Deutsches Sportwettenkonzessionsverfahren am Ende

Der Hessische Verwaltungsgerichtshof hat am Freitag den 16.10.2015 das seit mehreren Jahren andauernde Sportwettenkonzessionsverfahren gestoppt. In seinem Beschluss stellt er fest, dass die Entscheidungen des Glücksspielkollegiums über die Vergabe der Sportwettenkonzessionen auf Grund fehlender demokratischer Legitimierung verfassungswidrig  waren. Zudem wurde die konkrete Durchführung des Verfahrens als fehlerhaft bezeichnet, da dieses unter Verletzung des Transparenzgebotes erfolgt ist.

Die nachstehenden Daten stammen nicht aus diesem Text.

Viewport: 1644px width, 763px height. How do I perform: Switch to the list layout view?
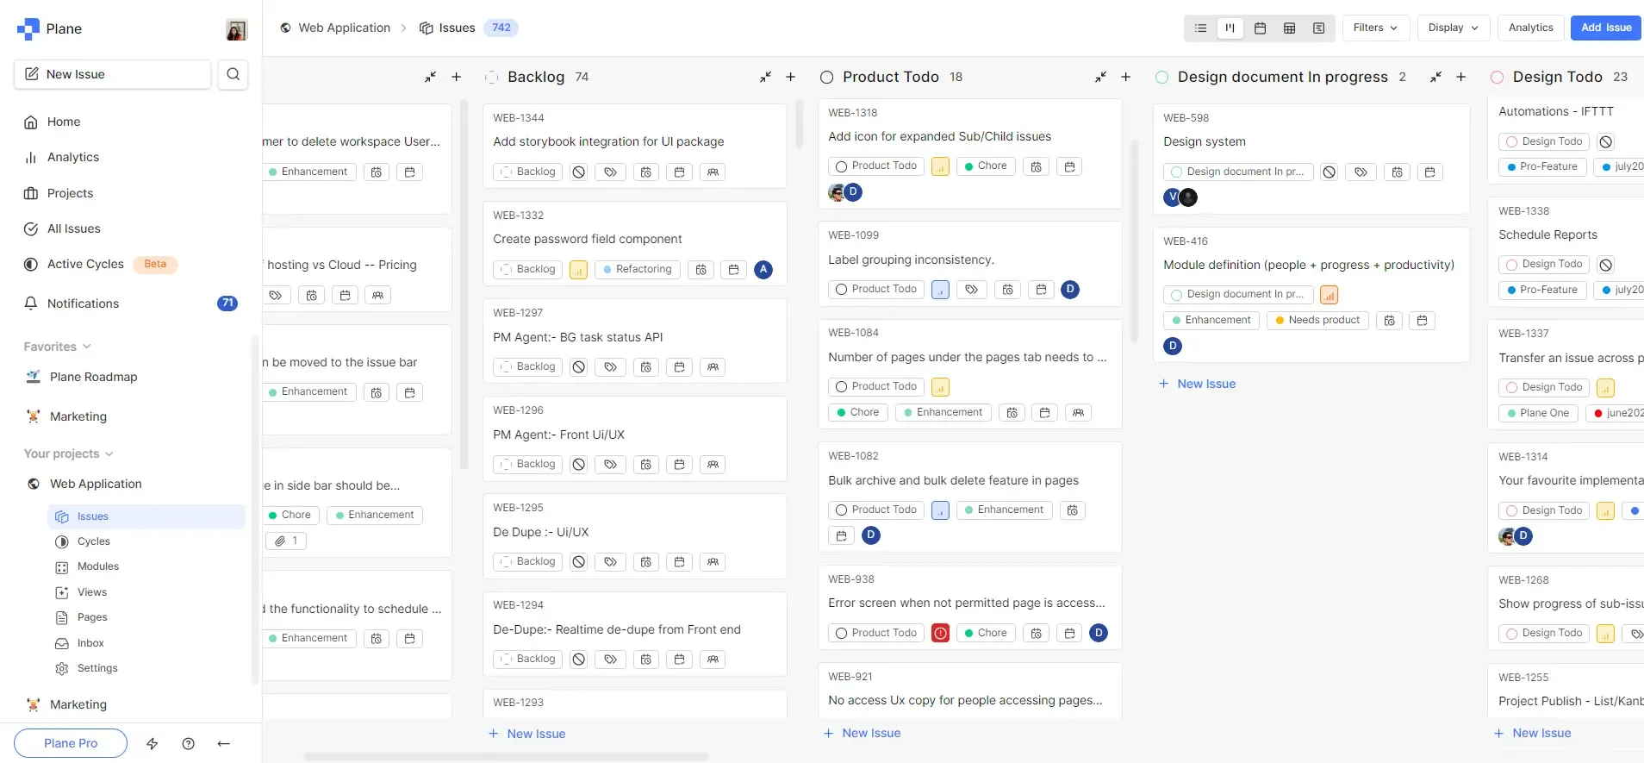click(1200, 28)
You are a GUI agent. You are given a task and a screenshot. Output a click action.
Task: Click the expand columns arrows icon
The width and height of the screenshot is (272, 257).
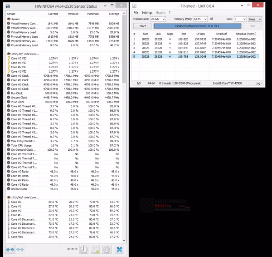[x=10, y=250]
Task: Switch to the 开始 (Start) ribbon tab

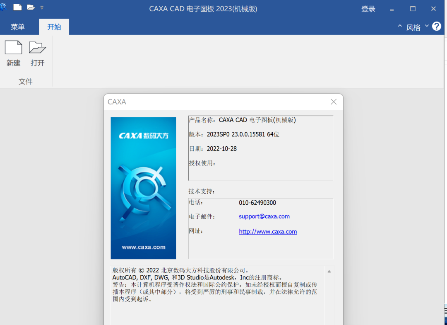Action: [54, 26]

Aufgrund der fehlerhaften Gewichtung von Auswahlkriterien verletzt das Konzessionierungsverfahren das Grundrecht der Berufsfreiheit der Konzessionsbewerber. Der Beschluss ist nicht anfechtbar.

Damit steht erneut die gesamte Glücksspielregulierung infrage. Ausgehend von diesem Urteil könnten auch weitere Entscheidungen des Glücksspielkollegiums als grundgesetzwidrig angesehen werden. Zuletzt hatte der hessische Innenminister Peter Beut auf eine Marktöffnung gedrängt.

In den von ihm vorgelegten fünf Leitlinien wird u.a. die Regulierung von Casino- und Pokerspielen im Internet und die Aufhebung der Zahl der zu vergebenden Sportwettkonzessionen gefordert. Zudem wurden Vorschläge zu den Anforderungen an die Registrierung im Internet, die Zusammenarbeit der Länder und zur bundesweiten zentralen Sperrdatei gemacht.